If violence in the Kashmir Valley ceases, the Modi government is open to the idea of a dialogue with separatist Hurriyat leaders, a top government source said on Thursday.

While describing the current unrest in Kashmir as 100 per cent sponsored by Pakistan, the source admitted that the movement was entirely leaderless. “Even the separatist leaders are at a crossroads.”

Critical of the role played by electronic and social media, the source said that by stressing “excessively humanistic grounds” the state was being “weakened.”

The first “experiment” in using violence though stone-pelting happened in 2010 and was being repeated. “What is more apparent this time is the excessively religious dimension,” the source said, adding that the effort was to set up a theocratic State.

The idea behind the stone-pelting was to compel security forces to respond and then say that atrocities were happening in Kashmir. However, the government was making a “distinction between the people and separatists” and would help with the medical treatment of injured civilians.

In order to reduce the use of pellets that had led to civilian deaths and loss of eyesight, the government had begun sending 1,000 pava or chilly shells every day since September 5. These would be soon put to use.

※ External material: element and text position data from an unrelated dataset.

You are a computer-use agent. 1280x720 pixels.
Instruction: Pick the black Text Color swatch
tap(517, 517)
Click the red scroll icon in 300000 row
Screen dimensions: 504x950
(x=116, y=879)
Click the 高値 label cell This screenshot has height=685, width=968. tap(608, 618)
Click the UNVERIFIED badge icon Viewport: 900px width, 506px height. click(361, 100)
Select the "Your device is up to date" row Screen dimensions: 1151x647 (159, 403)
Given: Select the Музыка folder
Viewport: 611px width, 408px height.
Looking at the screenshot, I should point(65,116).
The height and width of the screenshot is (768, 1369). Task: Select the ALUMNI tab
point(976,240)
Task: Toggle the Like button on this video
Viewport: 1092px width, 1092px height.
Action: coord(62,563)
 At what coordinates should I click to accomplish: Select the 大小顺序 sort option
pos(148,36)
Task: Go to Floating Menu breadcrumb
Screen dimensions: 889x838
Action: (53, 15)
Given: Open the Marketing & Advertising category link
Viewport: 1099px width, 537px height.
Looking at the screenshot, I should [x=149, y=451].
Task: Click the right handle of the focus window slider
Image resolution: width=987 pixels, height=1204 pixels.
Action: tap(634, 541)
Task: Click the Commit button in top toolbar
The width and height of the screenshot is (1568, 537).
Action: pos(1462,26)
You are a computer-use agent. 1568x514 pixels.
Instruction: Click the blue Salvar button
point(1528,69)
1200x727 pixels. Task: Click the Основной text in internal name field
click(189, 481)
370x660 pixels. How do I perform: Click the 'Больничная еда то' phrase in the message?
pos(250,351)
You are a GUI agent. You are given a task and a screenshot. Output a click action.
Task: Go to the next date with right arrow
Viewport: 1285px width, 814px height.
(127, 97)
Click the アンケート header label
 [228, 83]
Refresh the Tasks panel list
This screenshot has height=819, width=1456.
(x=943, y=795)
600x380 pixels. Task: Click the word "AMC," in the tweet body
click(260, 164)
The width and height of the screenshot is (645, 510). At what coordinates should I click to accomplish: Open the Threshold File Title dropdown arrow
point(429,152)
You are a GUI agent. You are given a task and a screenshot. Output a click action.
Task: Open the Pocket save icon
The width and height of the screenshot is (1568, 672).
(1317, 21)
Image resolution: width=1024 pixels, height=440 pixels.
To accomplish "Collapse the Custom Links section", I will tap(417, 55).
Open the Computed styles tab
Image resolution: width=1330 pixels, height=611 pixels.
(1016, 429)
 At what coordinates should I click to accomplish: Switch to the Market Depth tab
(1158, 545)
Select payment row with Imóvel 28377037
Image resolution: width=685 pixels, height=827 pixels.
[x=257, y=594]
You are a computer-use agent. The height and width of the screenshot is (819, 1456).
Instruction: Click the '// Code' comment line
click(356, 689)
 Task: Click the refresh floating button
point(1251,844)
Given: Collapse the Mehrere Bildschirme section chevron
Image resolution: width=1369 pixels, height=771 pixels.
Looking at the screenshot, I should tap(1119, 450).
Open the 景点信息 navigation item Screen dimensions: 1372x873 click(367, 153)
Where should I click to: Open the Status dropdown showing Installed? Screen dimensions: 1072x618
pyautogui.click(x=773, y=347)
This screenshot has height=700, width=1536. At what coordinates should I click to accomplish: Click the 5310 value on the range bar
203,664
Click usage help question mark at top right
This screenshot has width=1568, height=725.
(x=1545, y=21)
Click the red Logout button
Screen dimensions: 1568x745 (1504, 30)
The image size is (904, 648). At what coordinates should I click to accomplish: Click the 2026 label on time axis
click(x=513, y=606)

On engagement with Pakistan, the source claimed there was no “flip-flop” in the approach to Islamabad. In 2014 itself, Prime Minister Narendra Modi had conveyed to his Pakistani counterpart Nawaz Sharif that there would be three principles guiding India’s engagement with Pakistan — talk about all issues in a dialogue process, no third-party mediation and that terror and dialogue would not go together.

Leaderships in both countries had established cordial relations and it was this relationship that led to the impromptu visit of Mr. Modi to Lahore and the post-Pathankot anti-terror cooperation.

The source denied that India had been naive in believing the sincerity of Mr. Sharif given that the real power to take decisions on India policy lay with Army Chief Raheel Sharif.

Also, India would engage only with the head of government and not the Pakistan Army Chief. There was, however, a total turnaround in Mr. Sharif’s approach after he returned to Pakistan after his bypass surgery. Domestic pressures and the leak of the Panama Papers could have been behind this.

“From India’s perspective, it appears that [dialogue in] Lahore is jinxed,” the source said, pointing to the failed effort by then Prime Minister A.B. Vajpayee in 1999.

Mr. Modi’s decision to raise the issue of rights’ violations in Balochistan was a considered one and followed discussions within the government, the source claimed.